Il capitolo successivo apre uno spaccato dai toni volutamente delicati sulla questione dell’identità personale nella demenza. Com’è solito, Fuchs riporta prima le teorie più diffuse in merito, per poi decostruirle e ribadire sempre uno dei più importanti capisaldi del suo pensiero: “l’esistenza personale significa principalmente soggettività corporea ed essere vivo, dall’inizio fino alla fine” (p. 211). Contro il concetto del sé come esclusiva articolazione linguistica, narrativa e sociale che vedrebbe la sua totale disgregazione nella malattia di Alzheimer, l’Autore propone una visione incarnata della demenza, che enfatizza le relazioni implicite che il corpo stabilisce con l’ambiente, la nicchia familiare che reca con sé un senso di familiarità e di appartenenza ad un orizzonte confortante. Contrariamente alla prospettiva di matrice lockiana, la nostra identità si compone di strati che vanno ben oltre la nostra capacità di ricordarli esplicitamente; nel nostro habitus, nel nostro essere “carne del mondo”, mostriamo noi stessi come persone non meno di quanto lo facciano le nostre capacità cognitive e riflessive.
A chiosa di questo denso volume, intriso di tutte le note più peculiari del suo pensiero, Fuchs ci invita a ridimensionare anche il valore vissuto del tempo, che la modernità ha trasformato nel veleno dell’esistenza umana, così indaffarata in un’accelerazione sfrenata dei ritmi quotidiani, alla disperata ricerca del soddisfacimento ultimo di desideri sempre più alienanti. Tuttavia, se tornassimo ancora una volta a considerare il corpo, che ci parla in ogni sua manifestazione, vedremmo che esso è principalmente caratterizzato da una struttura ritmico-periodica del presente immediato, caratterizzata da un’alternanza ciclica di carenze, desideri, esaurimento e rigenerazione. Il cosiddetto tempo “ciclico” è radicato nella memoria corporea, nelle sue abitualità e ripetizioni, mentre il tempo “lineare” si sviluppa in concomitanza con la memoria autobiografica, con la consapevolezza di un passato e di un presente, e soprattutto con la prospettiva anticipatoria della morte (p. 231). È proprio quest’ultimo che ha perentoriamente dominato i tempi moderni, creando un’abissale sproporzione tra i due: alcune tra le forme più gravi di mania e depressione sono ascrivibili proprio alla patologica accelerazione del tempo tipica delle società occidentali.

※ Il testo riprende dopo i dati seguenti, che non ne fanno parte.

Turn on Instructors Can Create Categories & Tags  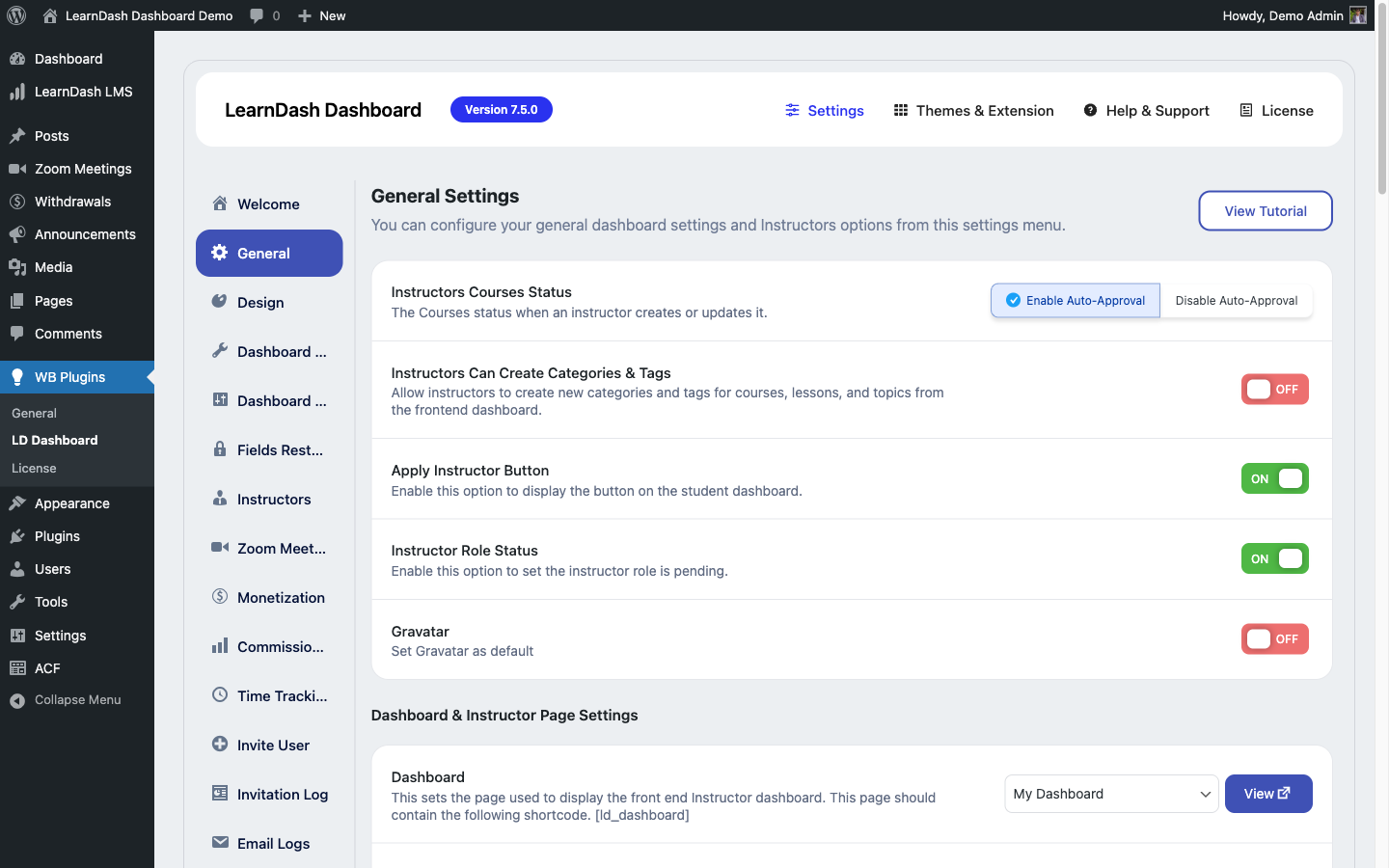pos(1274,389)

Dunque, osserva lo psichiatra-filosofo, bisogna ricorrere a delle strategie di ritardo e inibizione per permettere anche alle risorse del corpo di rifiorire e rigenerarsi naturalmente. Una di queste strategie potrebbe essere proprio la ritmizzazione della vita, una soluzione straordinariamente semplice quanto effettivamente distante dal nostro modus vivendi attuale: dovremmo, esorta l’Autore, “resistere alla de-ritmizzazione della vita, che si sta estendendo sempre di più a tutte le aree della società. Ad esempio, l’apertura 24 ore su 24, o l’accesso costante ai media, sono i nemici naturali del tempo ciclico, e dunque, umano” (p. 232). Ai nuovi drammi dell’era moderna, che isola e de-umanizza l’uomo creando sempre più disagio e malessere, dovremmo contrapporre sprazzi di spontaneità, ritornare al qui ed ora, alternare fasi di accelerazione a fasi di riposo. Insomma, ogni tanto sarebbe anche opportuno spegnere i riflettori sulle immagini ipostatizzate di noi stessi, e tornare ad osservarci e sentirci come siamo concretamente, in carne e ossa (e dialogo).